Valencia se convierte estos días en un escenario de fiesta, al sonido y olor de la pólvora. Son las Fallas, para muchos el mejor momento para visitar la ciudad al abrigo de la fiesta. Valencia está en el mapa por las Fallas y por algunas otras cosas que ha ido levantando en los últimos años. De la mano de la Ciudad de las Artes y las Ciencias, la capital del Turia ha dado un salto a la modernidad.

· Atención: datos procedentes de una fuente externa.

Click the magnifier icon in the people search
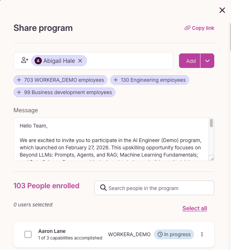231x250 pixels. [103, 188]
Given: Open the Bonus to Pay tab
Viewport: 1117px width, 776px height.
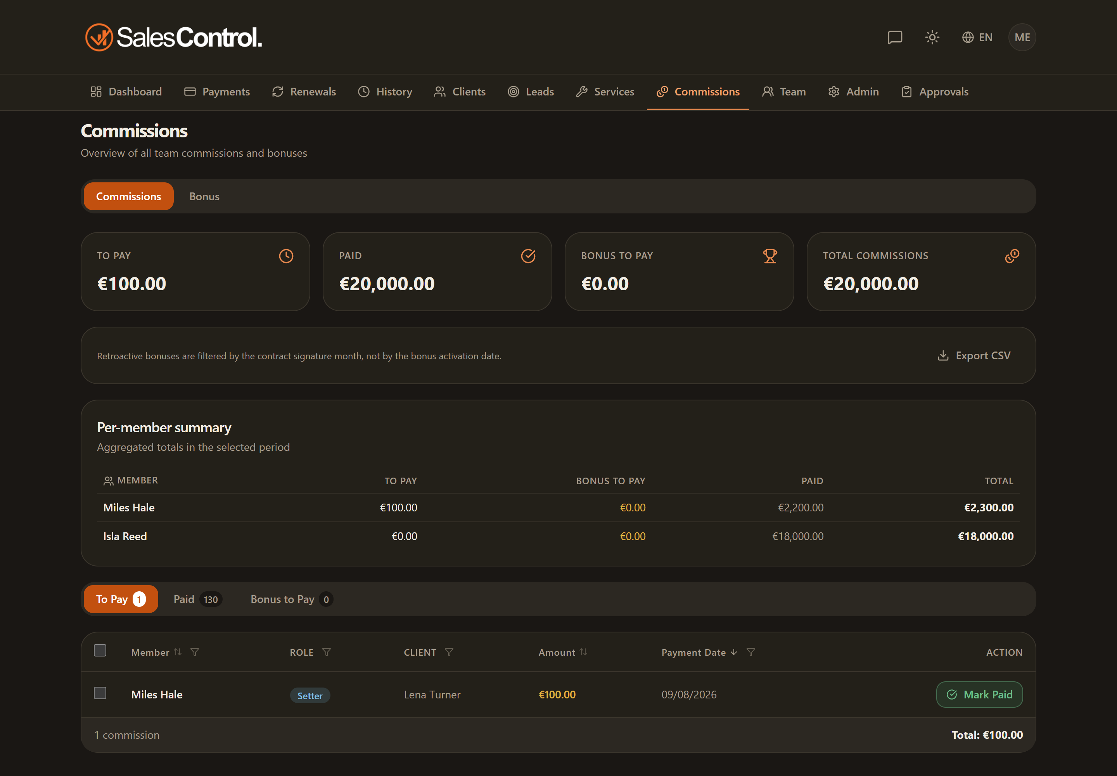Looking at the screenshot, I should [291, 599].
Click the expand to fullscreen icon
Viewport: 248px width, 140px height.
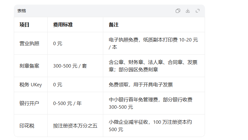coord(198,11)
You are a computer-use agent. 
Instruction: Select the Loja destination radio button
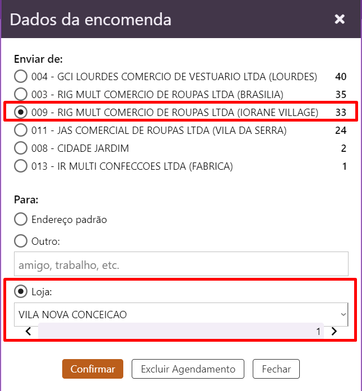[x=21, y=291]
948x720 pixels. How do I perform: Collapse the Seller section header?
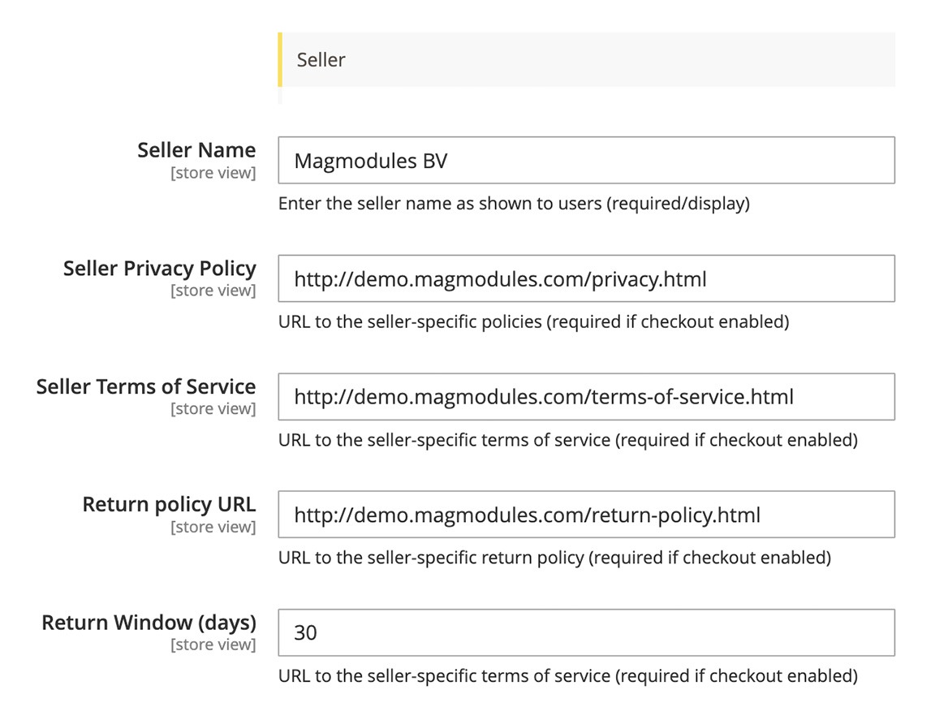click(586, 59)
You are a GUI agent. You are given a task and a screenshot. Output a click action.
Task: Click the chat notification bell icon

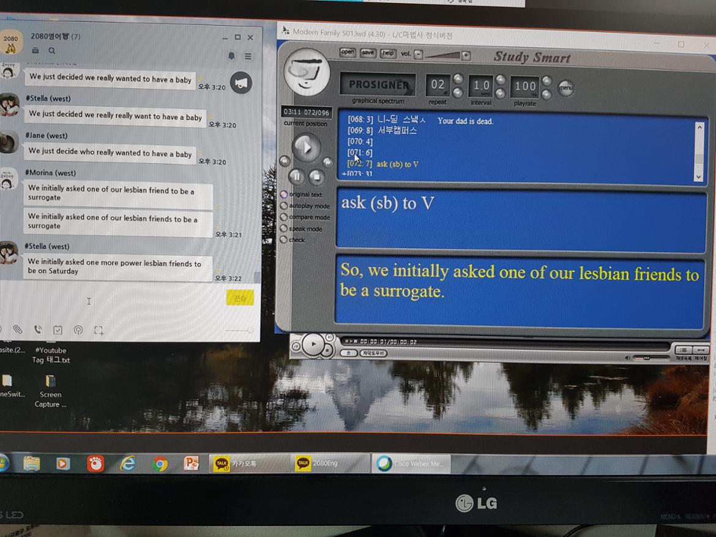(x=231, y=56)
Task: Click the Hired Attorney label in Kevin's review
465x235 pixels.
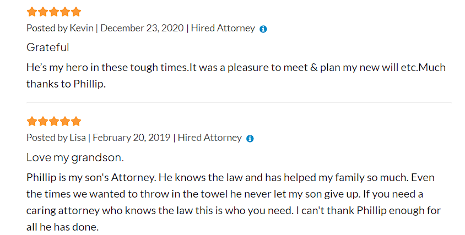Action: pyautogui.click(x=223, y=28)
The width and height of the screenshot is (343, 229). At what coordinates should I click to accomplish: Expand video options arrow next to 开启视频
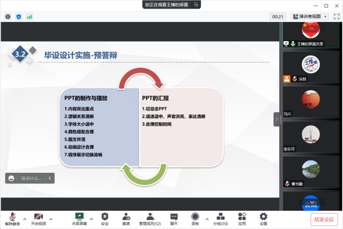pos(51,219)
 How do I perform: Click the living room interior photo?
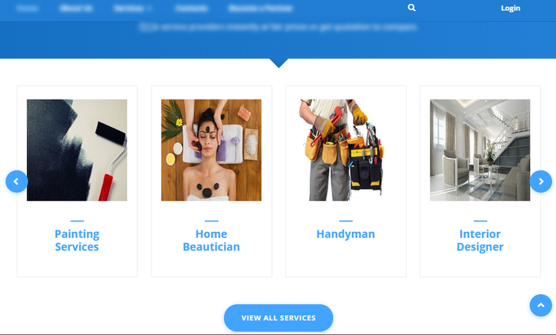[480, 150]
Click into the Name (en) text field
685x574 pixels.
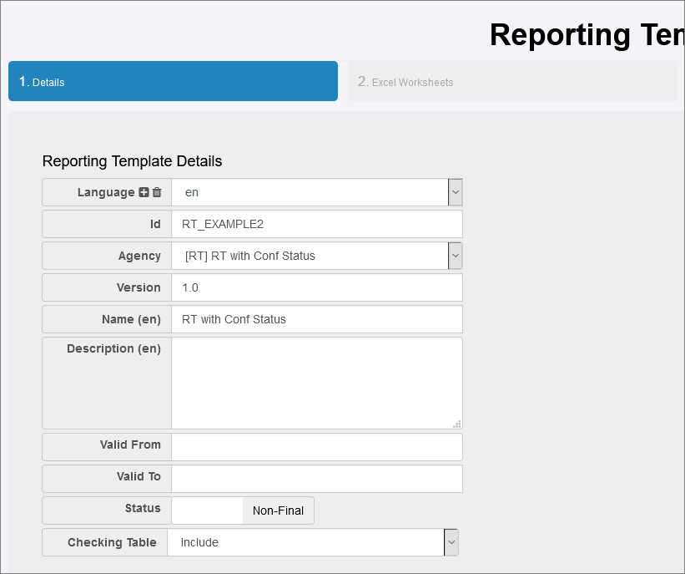coord(316,319)
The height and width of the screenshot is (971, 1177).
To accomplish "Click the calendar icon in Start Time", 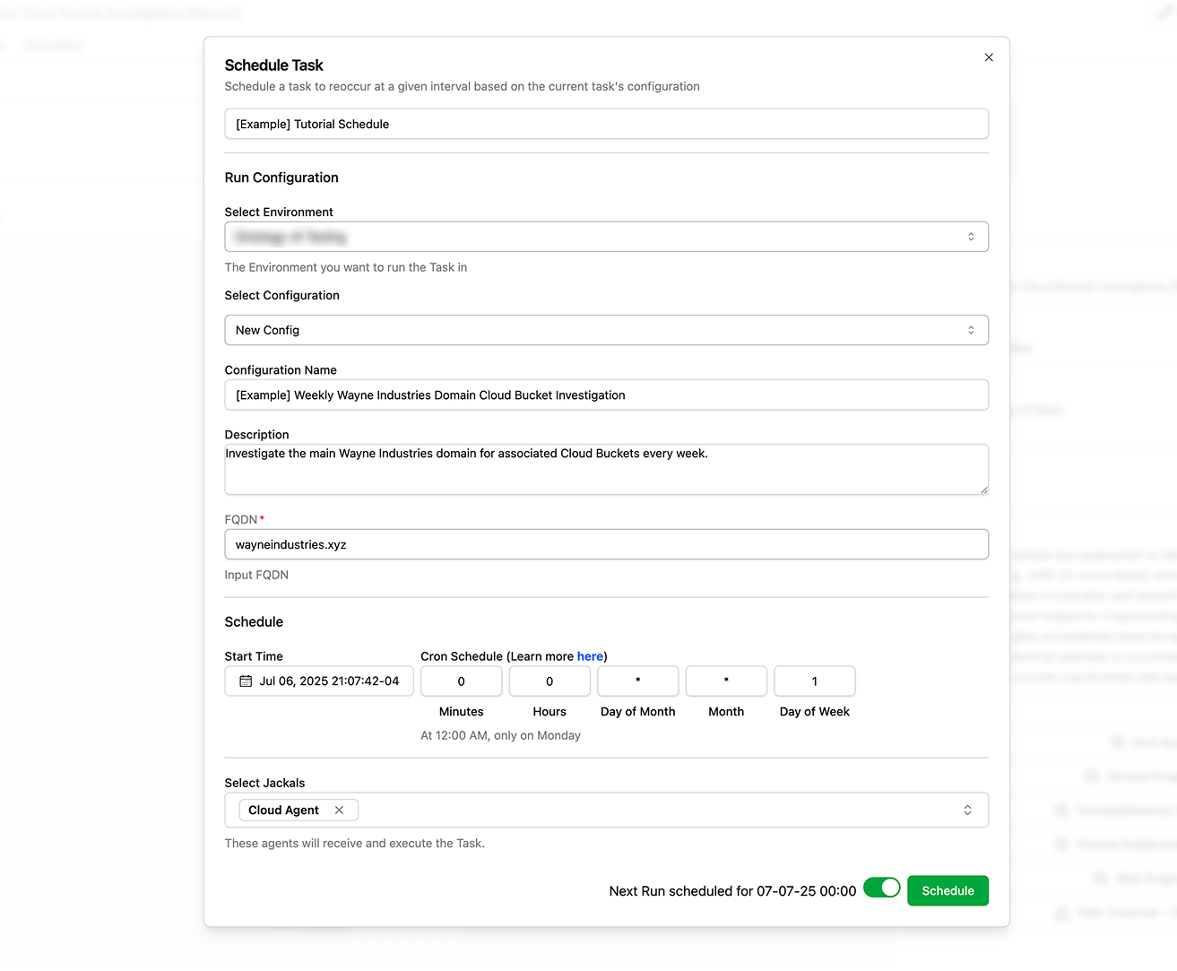I will point(246,681).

Por si este año visitas Valencia en plenas Fallas y prefieres evitar las mascletàs y el olor a pólvora, o los edificios de Calatrava, puedes disfrutar visitando otros rincones clásicos de esta capital mediterránea. Son cosas que ver en Valencia cuando son Fallas y no quieres fiesta.

La Malvarrosa
Al norte de la ciudad está la Malvarosa. Esta playa de 100 metros cuadrados puede ser un buen lugar para desconectar de la fiesta y si el tiempo acompaña, hasta para darse un chapuzón. La Malvarosa es una espectacular playa urbana de arena fina con un kilómetro de largo y una anchura media de 135 metros que tiene un marcado carácter levantino, ofreciendo a quienes la visitan y la disfrutan una sensación de amplitud y abertura.

El Cabanyal
Este barrio antiguo es la cara costera de Valencia y su supervivencia se ha puesto en duda varias veces por una amenaza de derribo basada en hacer llegar la avenida Blasco Ibañez, una de las arterias principales de la ciudad, hasta el mar. Es famoso también por su arquitectura popular. En la arquitectura del Cabanyal no cabían prototipos. Aquí, cada vecino decoraba la fachada a su gusto siempre manteniéndolo dentro del estilo popular que ha hecho famosas a sus calles dónde es común encontrar fachadas recubiertas de vistosos azulejos. Además, por su cercanía al mar, el Cabanyal es también un barrio con muy buen ambiente nocturno ya que con la llegada del buen tiempo se puede disfrutar de las diversas terrazas que los hosteleros de la zona instalan en el paseo marítimo y que ofrecen unas increíbles vistas en primera línea de playa.

Ciutat Vella
El distrito número 1 de Valencia, Ciutat Vella, es el núcleo histórico, político y cultural de la ciudad. Aunque estará repleto de monumentos falleros y habrá que sortearlos, es una buena idea buscar una hora poco concurrida para recorrer sus calles y descubrir los trazos de sus calles y monumentos. Desde la Catedral de Valencia, las plazas de la Virgen, la Reina y la Redonda, las Torres de Serrano, el Mercado Central, la calle Caballeros y hasta el barrio del Carmen, este distrito no tiene desperdicio arquitectónico ni cultural. Además, en él se pueden visitar diversos museos como el Museo Valenciano de la Ilustración y la Modernidad (MUVIM), el Museo del Siglo XIX, el paraninfo y la biblioteca de la Universitat de València o el Centro Cultural de Octubre.

Jardines del Turia
El parque urbano de 110 hectáreas y más de 9 kilómetros transitables que recorre prácticamente de punta a punta la ciudad, ejerce de pulmón verde para Valencia. Ubicado en el antiguo cauce del río Turia, este parque, además de los diversos jardines, incluye en su trayectoria la conocida 'Ciutat de les Arts i les Ciències de València', el 'Palau de la Música', y los parques Guilliver y de Cabecera. Lo ideal es recorrerlo paseando, en patines o en bicicleta, pero este parque también es un lugar ideal para hacer 'picnic' o en familia o practicar actividades deportivas en las distintas instalaciones habilitadas.

La Albufera
Es una de las zonas húmedas más importantes de la península ibérica. Aquí se puede disfrutar de un entorno diferente, de un gran número de especies únicas de aves acuáticas e impregnarse de la cultura pescadora y de su gastronomía probando platos como el arròs a banda, el all i pebre o la paella. A la Albufera es fácil llegar. Si se está en el centro se puede coger un autobús de línea, el 25 por 1,50 euros que tarda menos de una hora, pero también se puede disfrutar de una visita guiada con el autobús turístico que incluye también un paseo en barca.